Evidence for Two Distinct Broad-Line Regions from Reverberation Mapping of PG 0026+129

TL;DR

This study uses reverberation mapping to identify two distinct broad-line regions in quasar PG 0026+129, revealing different dynamics and origins for the emission line components, and estimating the black hole mass.

Contribution

It provides evidence for two separate broad-line regions with different physical properties and origins in a quasar, based on detailed spectroscopic monitoring and analysis.

Findings

Identification of two broad-line components with different widths and lags.

Hβ_IC shows a long lag and possible infall motion.

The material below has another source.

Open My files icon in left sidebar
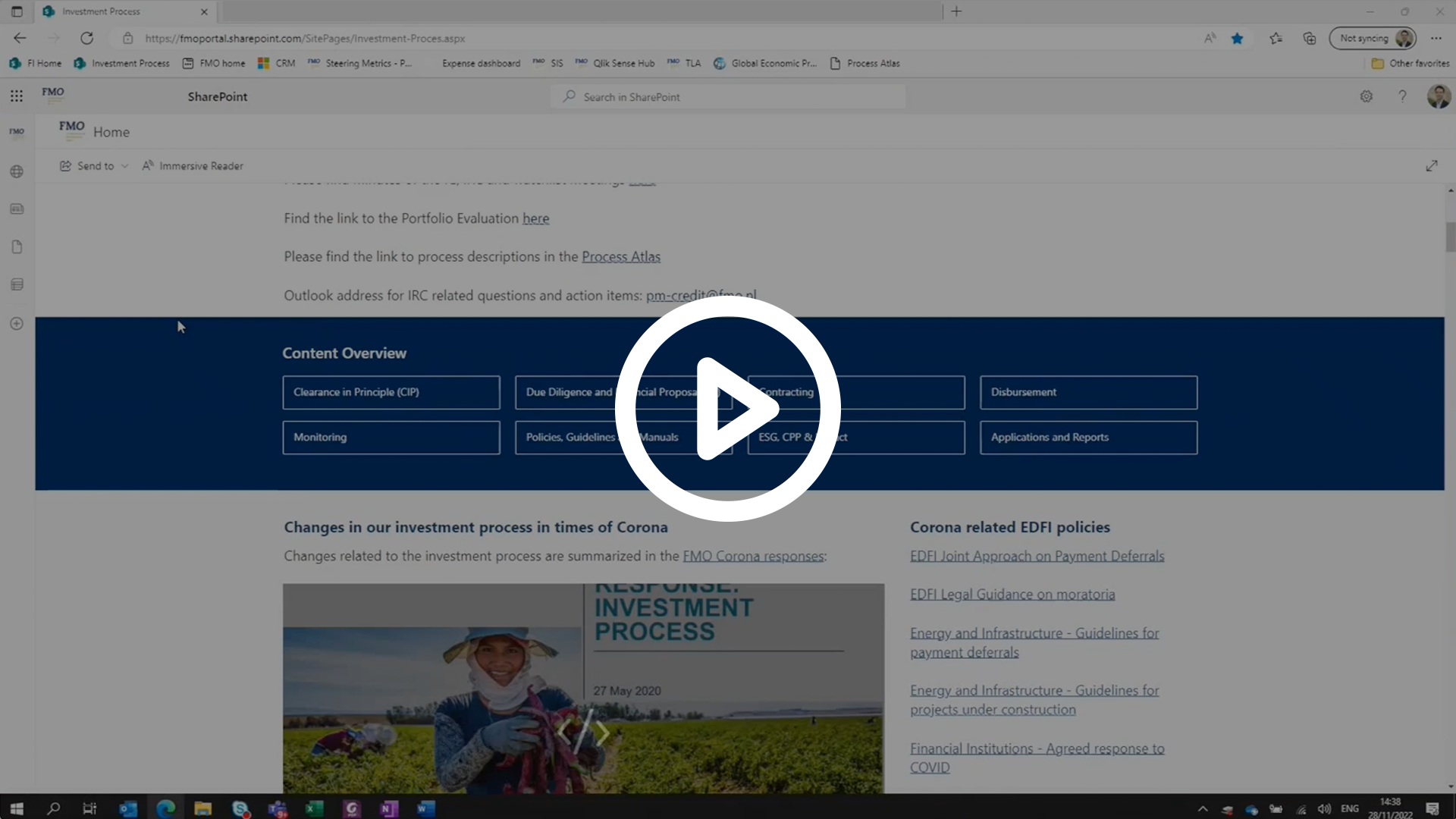The height and width of the screenshot is (819, 1456). [17, 247]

Hβ_VBC exhibits a near-zero lag and disk-like profile.

Abstract

We report on the results of a new spectroscopic monitoring campaign of the quasar PG 0026+129 at the Calar Alto Observatory 2.2m telescope from July 2017 to February 2020. Significant variations in the fluxes of the continuum and broad-emission lines, including H$\beta$ and He II, were observed in the first and third years, and clear time lags between them are measured. The broad H$\beta$ line profile consists of two Gaussian components: an intermediate-width H$\beta_{\rm IC}$ with a full width at half-maximum (FWHM) of 1964$\pm$18 $\rm km~s^{-1}$ and another very broad H$\beta_{\rm VBC}$ with a FWHM of 7570$\pm$83 $\rm km~s^{-1}$. H$\beta_{\rm IC}$ has long time lags of $\sim$40--60 days in the rest frame, while H$\beta_{\rm VBC}$ shows nearly zero time delay with respect to the optical continuum at 5100 \AA. The velocity-resolved delays show consistent results: lags of $\sim$30--50 days at the core of the broad H$\beta$ line and roughly zero lags at the wings. H$\beta_{\rm IC}$ has a redshift of $\sim$400 $\rm km~s^{-1}$ which seems to be stable for nearly 30 years by comparing with archived spectra, and may originate from an infall. The root mean square (rms) spectrum of H$\beta_{\rm VBC}$ shows a double-peaked profile with brighter blue peak and extended red wing in the first year, which matches the signature of a thin disk. Both the double-peaked profile and the near-zero lag suggest that H$\beta_{\rm VBC}$ comes from a region associated with the part of the accretion disc that emits the optical continuum. Adopting the FWHM (in the rms spectrum) and the time lag measured for the total H$\beta$ line, and a virial factor of 1.5, we obtain a virial mass of $2.89_{-0.69}^{+0.60} \times10^7 M_{\odot}$ for the central black hole in this quasar.